AIM OF THE EXERCISE: No pictures belong in the copy. Restate the rest of the data exactly.

Start of DATASET ENTRIES

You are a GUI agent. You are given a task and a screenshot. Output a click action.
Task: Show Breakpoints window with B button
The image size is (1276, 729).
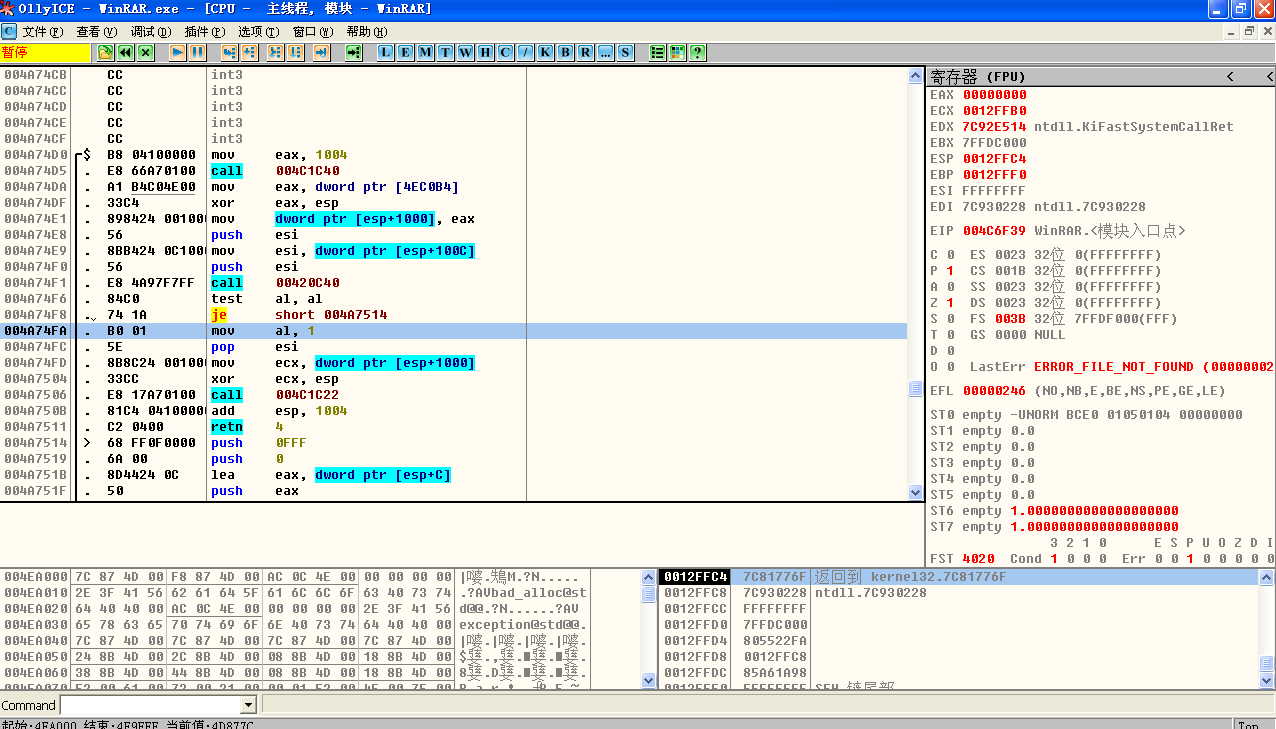565,52
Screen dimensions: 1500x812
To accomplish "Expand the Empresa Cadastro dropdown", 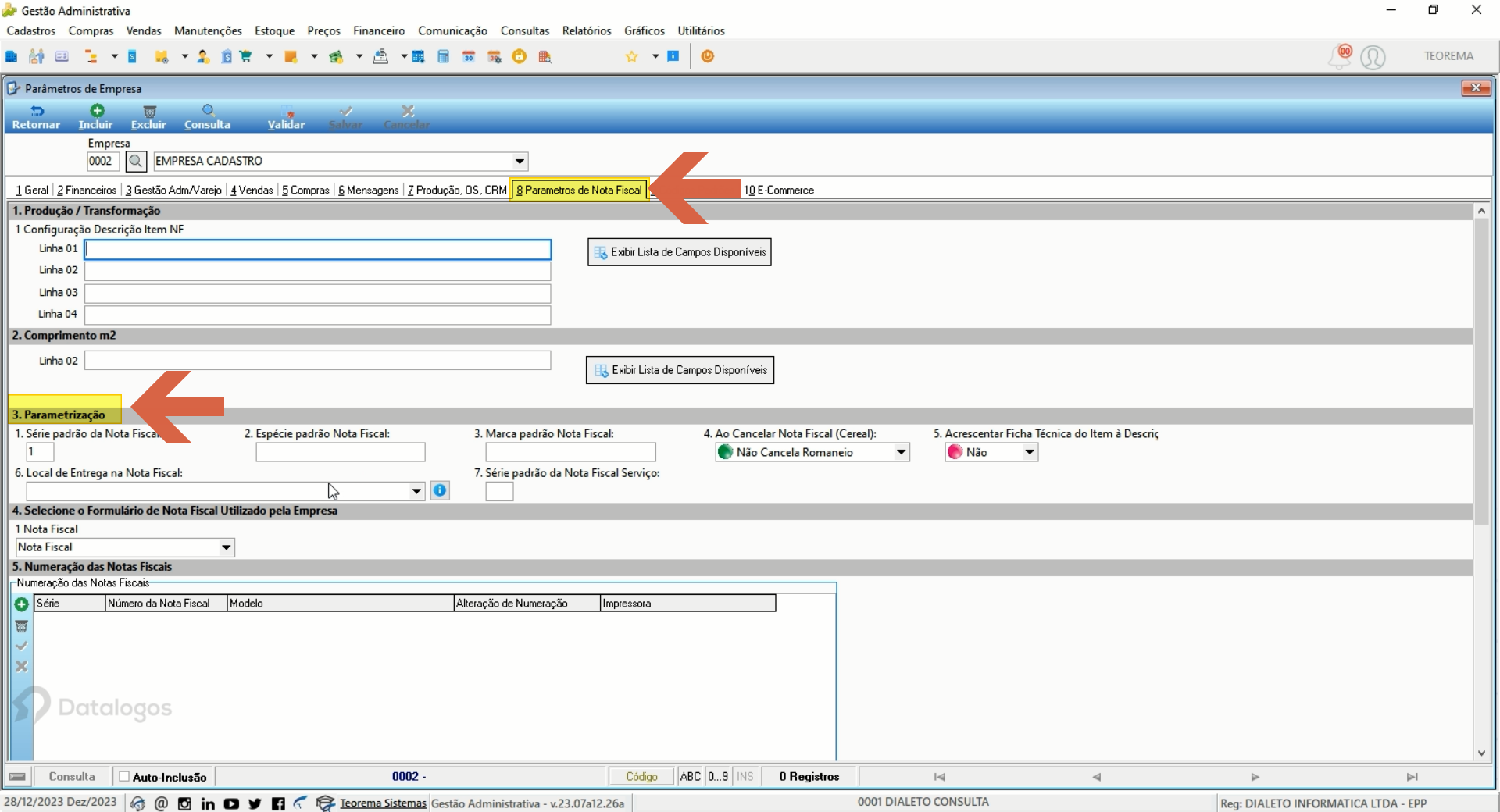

End of DATASET ENTRIES

SOLUTION TO THIS PROBLEM:
You are a GUI agent. You are given a task and a screenshot. Output a click action.
Task: Show Breakpoints window with B button
The image size is (1276, 729).
565,52
Screen dimensions: 1500x812
To accomplish "Expand the Empresa Cadastro dropdown", 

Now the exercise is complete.